- Text block
Restoring Ancient Books in Liaoning Provincial Library
2024-01-18

A writing brush, a palm brush, a pair of tweezers, a bowl of paste... Eight restorers from the Ancient Books Preservation & Restoration Center of Liaoning Provincial Library are busy restoring damaged ancient books to bring them back to life.

There are now 610 thousand volumes of ancient books in Liaoning Provincial Library, including 120 thousand volumes of high-quality ones. These ancient books embody the profound traditional Chinese culture and are regarded as precious spiritual treasures. In 2007, the Ancient Books Preservation & Restoration Center was established. So far, more than 200 thousand pages of ancient books have been restored and brought back to life while maintaining their original styles.

“The ancient books we are talking about refer to those books with classical binding styles. Until now, these ancient books have undergone damage with different extents, including aging, burn, waterlog, mouse’s biting, worm-holes, mould, and flocculate. We restore them by fixing these problems with targeted methods,” said Wang Bin, head of the ancient book restoration team.

It often takes more than 20 complex procedures to restore ancient books. It roughly includes three different stages, namely preparing, mending, and restoring. The preparing stage alone consists of making a restoration plan, checking, removing seams, splitting pages, removing dust, selecting paper, dyeing paper, washing pages, making paste, and so on. Every single ancient book requires the restorers to make specific plan according to its damage and material.

The senior restorers require the beginners to keep calm and careful when restoring the ancient books. Moreover, they need to master a set of skills to make sure that the torn pages can be pasted and fixed as they originally were and enough paper strength can be maintained with additional materials when necessary. After mending, they need to carefully go through multiple steps including folding pages, cropping, pressing, binding, and making covers.

Cui Jinlan, a restorer, is using alcohol to deal with the specks of mould on the book. The ancient book she is working on is Qinding Daqing Huidian Zeli, which was completed in the 29th year of the reign of the emperor Qianlong (1764). With 180 volumes in total, it belongs to Si Ku Quan Shu (Complete Library of the Four Branches of Literature) and is important historical materials for studying institution in the Qing Dynasty. The book is heavily damaged and its restoration started from 2021. The section Yue (music) has now already been restored. “Some people call us “book doctors” who make diagnosis and give prescriptions to the damaged ancient books. All procedures, including making paste, removing seams, creating archives, and selecting paper for the original books are highly demanding,” said Cui Jinlan.

“It takes at least a couple of weeks, sometimes a year, or even a longer time to restore an ancient book,” said Hao Yingpeng, Director of Documentation Center, Liaoning Provincial Library, “an ancient book focusing on ancient Chinese characters that we are working on, for example, experienced severe flocculate and almost became a ‘brick’. It is therefore a hard task for us, and we can only restore one page a day.”

- Data block
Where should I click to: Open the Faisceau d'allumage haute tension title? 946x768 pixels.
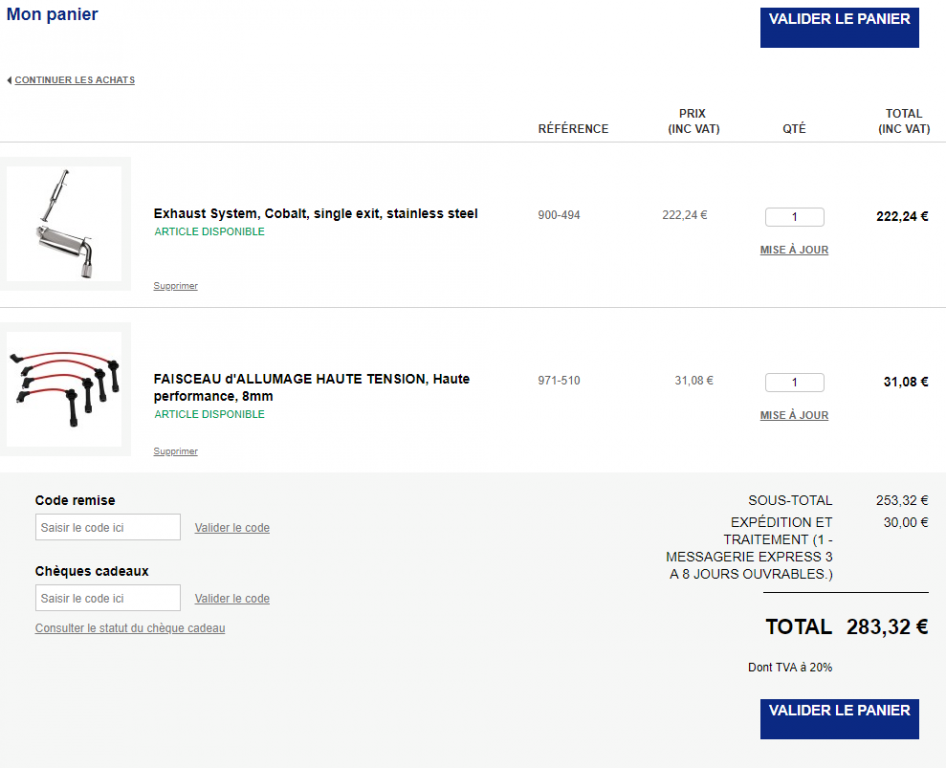coord(312,387)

- What you will do
Can you print, word for word, the part of the ancient-book restoration article starting at "A writing brush, a" and ending at "their original styles."?

- Reply
A writing brush, a palm brush, a pair of tweezers, a bowl of paste... Eight restorers from the Ancient Books Preservation & Restoration Center of Liaoning Provincial Library are busy restoring damaged ancient books to bring them back to life.

There are now 610 thousand volumes of ancient books in Liaoning Provincial Library, including 120 thousand volumes of high-quality ones. These ancient books embody the profound traditional Chinese culture and are regarded as precious spiritual treasures. In 2007, the Ancient Books Preservation & Restoration Center was established. So far, more than 200 thousand pages of ancient books have been restored and brought back to life while maintaining their original styles.